Les deux mots ont la même origine étymologique. Pourtant, il faut les distinguer et une partie de l'histoire du théâtre nous y invite fortement.

 

Le choeur 

     *la définition du dictionnaire (ici, le Larousse, un peu réaménagé):

                -Dans le théâtre grec antique, groupe de personnes exécutant des danses et des chants réglés ou marchant en cadence.

                -Fragment lyrique ou poétique, chanté, psalmodié ou déclamé, qui s'intercale dans les tragédies.
               -Ensemble de personnes unanimes dans l'expression de leur jugement : Le chœur des mécontents.

               -Ensemble de paroles, de cris qu'un groupe de personnes fait entendre collectivement : Un chœur de lamentations.

 

     -Définitions

               --Le choeur est une forme extensible, il existe à partir de deux personnes et peut s’accroître à l’infini ou presque. Mais à chaque nouvelle personne, à chaque nouveau choreute, la question de l’intégrité de l’ensemble est posée à nouveau." Gwenaël Morin

 

     *Remarques :

               -Le choeur est lié à un moment et à un lieu précis : Athènes du 5e siècle avant J.C

               -Le choeur est souvent attaché, dans les représentations qu'on s'en fait, à la tragédie (même si, d'Eschyle à Euripide, son importance et ses fonctions diminuent)

               -Le choeur a un statut d'extra-territorialité par rapport au drame qui se joue sur le proskenion. Le drame concerne des personnages pris dans conflit. Le choeur reste sur l'orkestra et n'intervient jamais comme "acteur", comme "agissant" sur ce qui est en train de se dérouler.

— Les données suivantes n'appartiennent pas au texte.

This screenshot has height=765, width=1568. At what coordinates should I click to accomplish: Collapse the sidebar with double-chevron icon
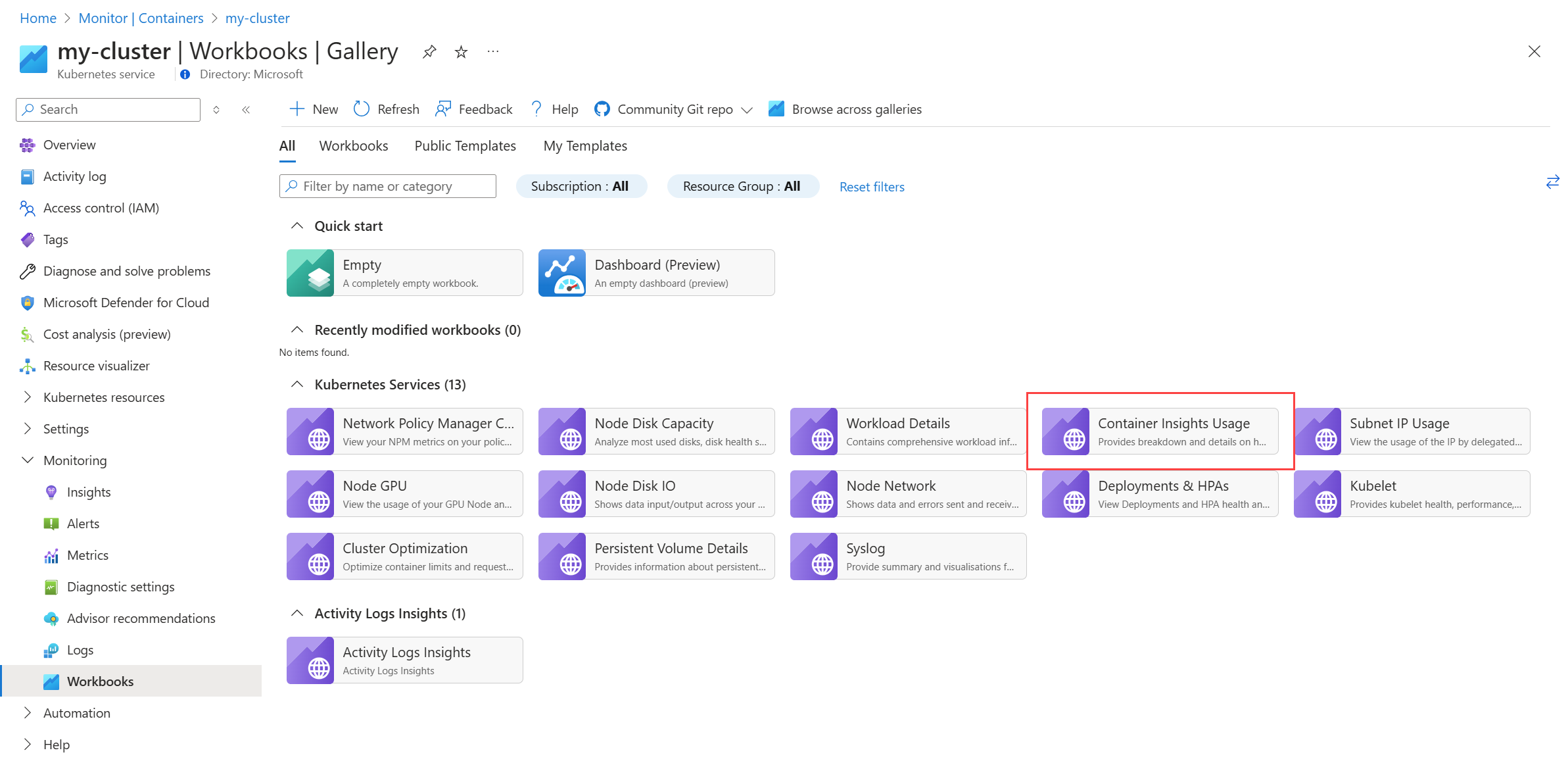tap(246, 110)
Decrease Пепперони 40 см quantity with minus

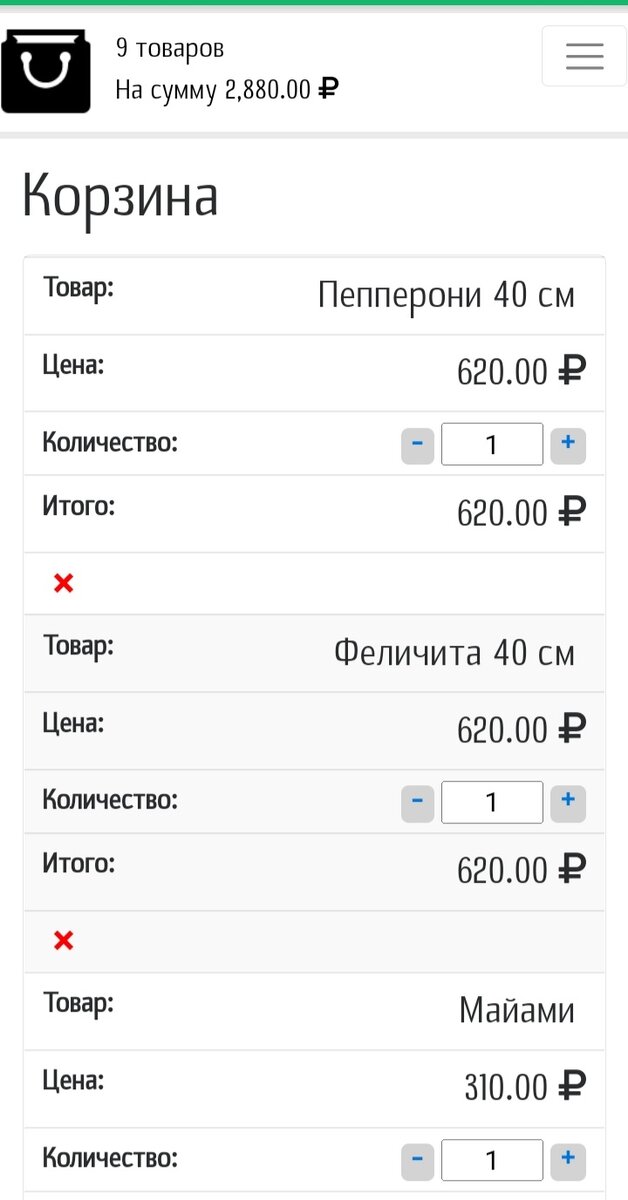point(417,444)
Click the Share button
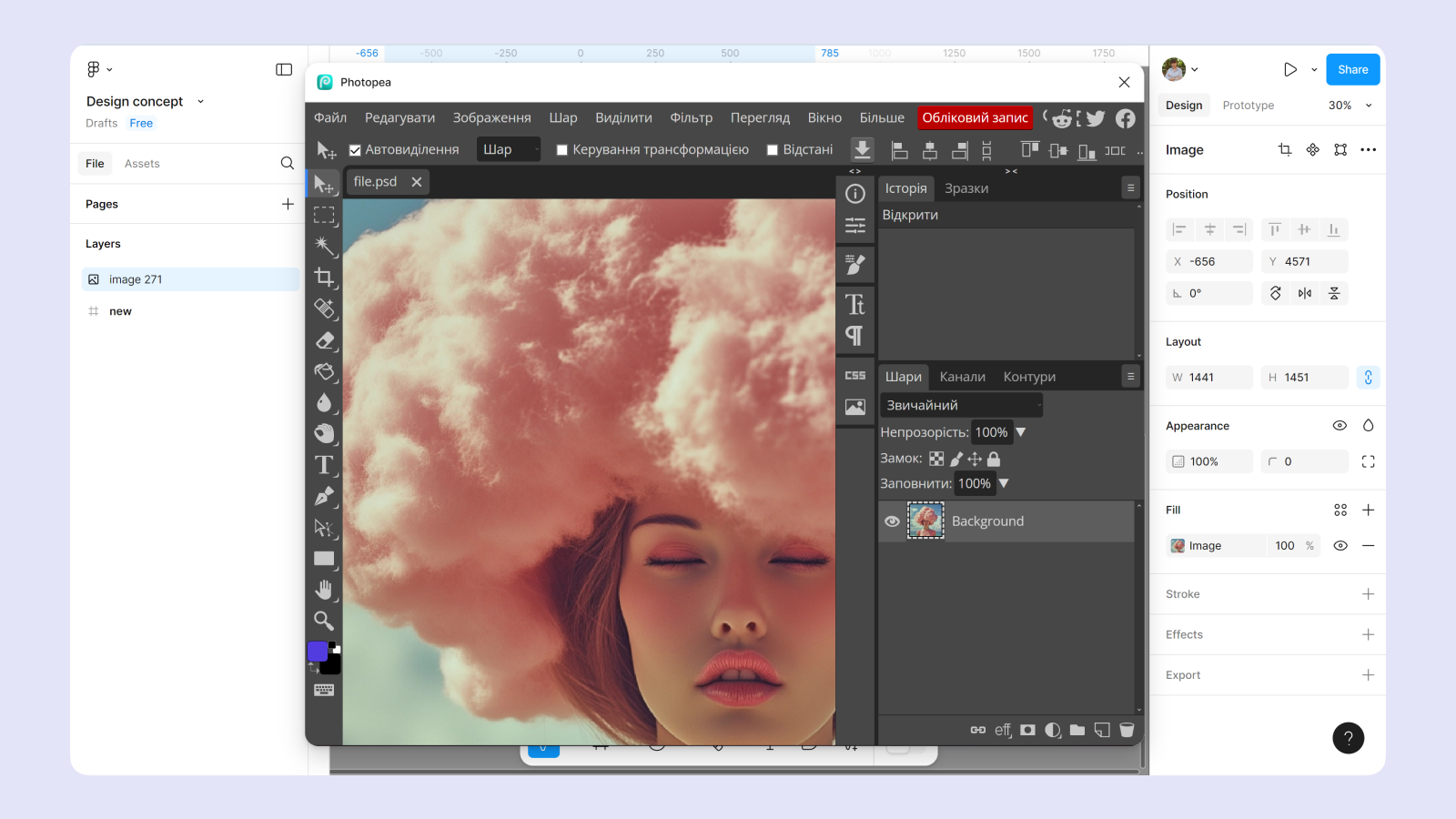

               -Les intervention du choeur sont "chorégraphiées" : ses entrées et sorties, ses déplacements sur l'orkestra, ses danses, ses chants.

 

       Quelques fonctions possibles du choeur (liste proposée par Didier Lastère dans un stage ) :

 

          Le choeur-témoin qui représente en quelque sorte le public sur scène à la manière du choeur antique qui interpelle, pose des questions au nom du peuple/public

          le choeur-action qui agit ensemble

          le choeur-récit qui raconte l’histoire

          le choeur scénographique qui, à la manière des serviteurs de scène, met en place les différents éléments utiles à la représentation (décor, objet, son, lumière…)

           le choeur marionnettique qui manipule les acteurs soit pour les amener sur l’espace scénique (à la manière des acteurs de Bunraku du théâtre japonais traditionnel) soit pour les faire disparaître, soit pour les maquiller, soit pour les costumer…

 

La choralité :

 

     *quelques définitions théoriques:

                -"désir d'être ensemble tout en étant seuls" Christophe Triau in Choralités Alternatives Théâtrales n° 76-77

                -"communauté qui n'est plus portée par l'enjeu de l'affrontement individuel" Jean-Pierre Sarrazac in Poétique du drame moderne.

                -"Effet-fantôme du choeur" ou "ce qui reste du choeur quand le choeur n'y est plus" Martin Mégevand Alternatives théâtrales n° 76-77

 

      *définition du dictionnaire

                -pluralité harmonieuse, fait d'être en accord 

            -Nature intrinsèque de ce qui est choral

 

 

      *Remarques.

                -la choralité va faire son apparition d'abord furtive avec la disparition progressive du personnage en tant que héros, avec l'effacement du drame comme action.

                -la choralité, parfois, s'ignore en tant que telle; elle s'ignore du point de vue des personnages; c'est le public qui entend la choralité émerger.

                -la choralité va peut-être faire naître un groupe, un ensemble; pour un temps seulement ou pour longtemps.

                -souvent la choralité s'entend avant d'être vue.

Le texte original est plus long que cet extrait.